Living With and Beyond Cancer
“Content on this site is continuously updated and may change as stakeholders contribute new information.”
AI‑Driven Healthcare Insights
The discussion documents provided through this service are generated by a specialised AI engine designed to interrogate a wide spectrum of cancer‑related data—including waiting times, patient feedback, patient‑reported quality‑of‑life (QoL) measures. The system automatically surfaces what is working well, highlights areas requiring attention, flags emerging risks, and uncovers hidden trends.
SIA Cancer Service Optimisation Programme
The Living With and Beyond Cancer Intelligence Programme transforms national cancer survivor feedback into practical intelligence on survivorship, frailty, independence, personalised care and long-term support needs, helping NHS organisations and healthcare partners identify where interventions may deliver the greatest benefit for people living with and beyond cancer.
Background:
Over the past six years, I have worked alongside the SIA, NDRS, NHS England, our Cancer QOL Working Group and other NHS stakeholders to explore how national cancer datasets can be transformed into practical intelligence capable of supporting service improvement and patient outcomes. One of the most important findings has been that the National Cancer Quality of Life Survey provides far more insight than its title suggests. For years, the NHS has measured diagnosis and treatment well but has had limited visibility of what happens after treatment ends. Our Living with and Beyond Cancer Intelligence Programme uses national patient feedback to identify where cancer survivors continue to experience challenges such as pain, fatigue, frailty, loss of independence and emotional distress. We convert this intelligence into practical briefing documents that help NHS organisations target support, improve outcomes, and focus resources where they can make the greatest difference. The programme is now designed to support, LWBC, better targeting of personalised care services, Earlier identification of support needs, Reduced avoidable deterioration, Improved survivorship support, more informed service planning, and better use of limited resources.
Whilst commonly viewed as a quality-of-life survey, the majority of responses actually relate to the day-to-day experiences of people living with and beyond cancer, including:
- Pain and discomfort
- Fatigue
- Anxiety and emotional wellbeing
- Mobility and independence
- Daily activities
- Frailty
- Long-term consequences of treatment
- Ongoing support requirements
The programme has therefore evolved into a broader Living With and Beyond Cancer (LWBC) Intelligence Programme.
Access the SIA Power BI Models
LWBC Stakeholder Briefing Documents
Trust Stakeholder Discussion Reports
The Trust Stakeholder Discussion Reports transform National Cancer Quality of Life Survey data into practical intelligence for Living With and Beyond Cancer (LWBC), Personalised Care and survivorship services.

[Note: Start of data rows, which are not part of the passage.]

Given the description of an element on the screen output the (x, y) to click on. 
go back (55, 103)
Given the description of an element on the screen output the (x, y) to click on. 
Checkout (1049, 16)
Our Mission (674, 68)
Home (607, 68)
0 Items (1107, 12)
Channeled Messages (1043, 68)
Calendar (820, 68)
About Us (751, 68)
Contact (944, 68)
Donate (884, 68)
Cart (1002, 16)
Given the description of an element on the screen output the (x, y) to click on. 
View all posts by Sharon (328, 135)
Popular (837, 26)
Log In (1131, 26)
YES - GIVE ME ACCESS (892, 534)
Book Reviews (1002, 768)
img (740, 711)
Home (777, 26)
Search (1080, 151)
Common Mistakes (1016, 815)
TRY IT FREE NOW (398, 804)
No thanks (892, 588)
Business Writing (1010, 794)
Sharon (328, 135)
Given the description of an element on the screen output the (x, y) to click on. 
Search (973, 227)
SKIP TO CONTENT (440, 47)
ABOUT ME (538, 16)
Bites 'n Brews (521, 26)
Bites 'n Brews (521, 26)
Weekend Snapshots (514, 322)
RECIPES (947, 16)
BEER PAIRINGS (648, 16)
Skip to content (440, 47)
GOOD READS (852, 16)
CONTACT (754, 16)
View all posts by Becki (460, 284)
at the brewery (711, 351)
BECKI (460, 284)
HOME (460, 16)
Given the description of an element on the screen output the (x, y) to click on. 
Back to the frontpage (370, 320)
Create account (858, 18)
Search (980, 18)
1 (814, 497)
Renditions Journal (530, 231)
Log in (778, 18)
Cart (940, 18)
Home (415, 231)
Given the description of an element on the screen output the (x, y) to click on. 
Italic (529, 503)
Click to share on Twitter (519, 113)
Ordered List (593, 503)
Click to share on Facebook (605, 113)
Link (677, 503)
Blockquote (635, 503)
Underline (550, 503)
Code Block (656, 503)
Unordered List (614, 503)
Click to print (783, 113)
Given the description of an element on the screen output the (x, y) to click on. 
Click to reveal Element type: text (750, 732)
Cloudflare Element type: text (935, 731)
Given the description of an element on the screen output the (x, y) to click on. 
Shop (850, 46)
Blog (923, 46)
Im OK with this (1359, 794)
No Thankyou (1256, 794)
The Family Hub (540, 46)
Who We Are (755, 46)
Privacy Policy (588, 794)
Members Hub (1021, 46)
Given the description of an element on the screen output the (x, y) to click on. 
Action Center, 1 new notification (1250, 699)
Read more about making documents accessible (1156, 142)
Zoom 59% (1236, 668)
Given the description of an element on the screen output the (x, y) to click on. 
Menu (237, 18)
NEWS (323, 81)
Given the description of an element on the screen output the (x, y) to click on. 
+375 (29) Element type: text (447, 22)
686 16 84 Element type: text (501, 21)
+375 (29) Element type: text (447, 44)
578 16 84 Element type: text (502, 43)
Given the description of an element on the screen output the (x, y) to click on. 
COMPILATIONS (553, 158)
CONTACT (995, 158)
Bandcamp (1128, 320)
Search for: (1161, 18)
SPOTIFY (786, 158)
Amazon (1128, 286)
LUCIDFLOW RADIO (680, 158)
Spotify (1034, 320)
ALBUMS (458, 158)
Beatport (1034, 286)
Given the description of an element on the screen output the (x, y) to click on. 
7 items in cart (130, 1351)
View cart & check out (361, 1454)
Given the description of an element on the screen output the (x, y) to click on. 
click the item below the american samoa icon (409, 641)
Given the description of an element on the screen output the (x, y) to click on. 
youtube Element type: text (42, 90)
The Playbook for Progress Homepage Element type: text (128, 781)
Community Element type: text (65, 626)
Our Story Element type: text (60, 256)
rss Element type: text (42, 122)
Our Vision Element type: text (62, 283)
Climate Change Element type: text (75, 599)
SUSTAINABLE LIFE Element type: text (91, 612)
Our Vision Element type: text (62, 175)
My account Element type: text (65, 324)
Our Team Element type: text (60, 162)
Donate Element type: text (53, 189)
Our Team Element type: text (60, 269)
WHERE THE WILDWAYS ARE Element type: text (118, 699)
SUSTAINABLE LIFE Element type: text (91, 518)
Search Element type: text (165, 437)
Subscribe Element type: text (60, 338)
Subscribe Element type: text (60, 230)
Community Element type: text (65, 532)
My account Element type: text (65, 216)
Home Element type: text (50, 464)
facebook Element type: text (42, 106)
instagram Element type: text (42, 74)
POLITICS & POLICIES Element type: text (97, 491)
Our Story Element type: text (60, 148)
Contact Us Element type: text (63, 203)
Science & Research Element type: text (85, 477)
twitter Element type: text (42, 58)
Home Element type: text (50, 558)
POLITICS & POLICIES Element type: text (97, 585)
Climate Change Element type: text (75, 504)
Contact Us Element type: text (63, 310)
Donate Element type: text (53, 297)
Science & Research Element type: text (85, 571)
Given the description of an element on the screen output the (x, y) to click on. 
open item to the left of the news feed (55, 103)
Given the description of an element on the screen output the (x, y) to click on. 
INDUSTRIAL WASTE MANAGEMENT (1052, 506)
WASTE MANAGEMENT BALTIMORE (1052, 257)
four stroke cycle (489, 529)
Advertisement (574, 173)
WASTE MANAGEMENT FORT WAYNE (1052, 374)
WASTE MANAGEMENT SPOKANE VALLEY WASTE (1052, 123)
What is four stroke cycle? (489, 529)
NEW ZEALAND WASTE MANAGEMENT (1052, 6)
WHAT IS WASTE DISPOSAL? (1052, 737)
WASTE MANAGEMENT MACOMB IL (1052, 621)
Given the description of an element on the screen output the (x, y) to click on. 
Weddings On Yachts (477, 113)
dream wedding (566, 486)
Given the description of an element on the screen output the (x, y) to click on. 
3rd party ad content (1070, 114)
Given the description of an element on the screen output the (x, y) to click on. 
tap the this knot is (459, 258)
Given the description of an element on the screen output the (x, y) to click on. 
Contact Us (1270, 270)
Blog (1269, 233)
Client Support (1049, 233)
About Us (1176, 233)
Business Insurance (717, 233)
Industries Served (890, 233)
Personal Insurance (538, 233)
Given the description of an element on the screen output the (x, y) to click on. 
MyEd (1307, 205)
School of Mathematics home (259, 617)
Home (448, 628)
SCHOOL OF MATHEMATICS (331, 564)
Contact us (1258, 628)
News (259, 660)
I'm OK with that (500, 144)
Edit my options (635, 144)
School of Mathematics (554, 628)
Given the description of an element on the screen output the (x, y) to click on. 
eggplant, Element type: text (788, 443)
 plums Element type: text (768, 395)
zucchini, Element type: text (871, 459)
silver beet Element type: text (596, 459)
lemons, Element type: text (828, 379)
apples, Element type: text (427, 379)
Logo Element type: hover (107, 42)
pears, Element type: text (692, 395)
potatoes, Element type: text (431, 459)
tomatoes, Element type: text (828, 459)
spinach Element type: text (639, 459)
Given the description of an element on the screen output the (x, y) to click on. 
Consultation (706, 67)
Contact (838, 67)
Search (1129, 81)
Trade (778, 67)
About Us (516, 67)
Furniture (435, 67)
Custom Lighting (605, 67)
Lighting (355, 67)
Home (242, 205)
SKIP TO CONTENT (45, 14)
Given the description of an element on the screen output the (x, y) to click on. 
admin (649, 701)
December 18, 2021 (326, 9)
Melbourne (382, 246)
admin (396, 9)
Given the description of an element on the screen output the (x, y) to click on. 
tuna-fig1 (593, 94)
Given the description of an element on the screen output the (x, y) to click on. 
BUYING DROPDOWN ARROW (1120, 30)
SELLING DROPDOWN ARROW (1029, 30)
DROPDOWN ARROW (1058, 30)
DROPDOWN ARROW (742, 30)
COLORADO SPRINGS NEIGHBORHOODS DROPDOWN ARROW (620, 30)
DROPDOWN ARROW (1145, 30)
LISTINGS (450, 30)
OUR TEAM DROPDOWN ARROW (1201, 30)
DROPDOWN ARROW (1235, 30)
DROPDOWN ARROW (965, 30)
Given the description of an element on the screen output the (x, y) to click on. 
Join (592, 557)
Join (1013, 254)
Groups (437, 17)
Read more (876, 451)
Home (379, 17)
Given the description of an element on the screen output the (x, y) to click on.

Rather than presenting complex dashboards or statistical outputs, the reports identify the patient-reported issues most frequently experienced within each Trust, compare them with national experience, and translate the findings into clear discussion points for clinicians, managers and service leaders.
Designed specifically for busy NHS stakeholders, the reports explain what the findings mean, highlight potential opportunities for improvement, identify areas of relative strength, and provide structured discussion questions to support local review and service development. The objective is not performance management or ranking, but helping organisations understand where cancer survivors may need additional support and where improvement efforts are most likely to benefit patients.
Cancer Alliance Living With & Beyond Cancer Intelligence Summary
The Cancer Alliance Living With & Beyond Cancer Intelligence Summary transforms National Cancer Quality of Life Survey data into a population-level view of survivorship needs across a Cancer Alliance. By combining patient-reported outcomes with intelligence relating to frailty, late effects, personalised care, pain, anxiety, independence and wider survivorship support needs, the report helps identify where the greatest burden is likely to exist and where targeted interventions may deliver the greatest benefit.
Designed for Cancer Alliances, Integrated Care Systems and strategic cancer programmes, the report moves beyond traditional quality-of-life reporting to provide a structured understanding of the challenges faced by people living with and beyond cancer. The outputs help organisations prioritise investment, target support services, inform survivorship strategies and support evidence-based discussions regarding Living With & Beyond Cancer, Personalised Care, Prevention and Late Effects programmes.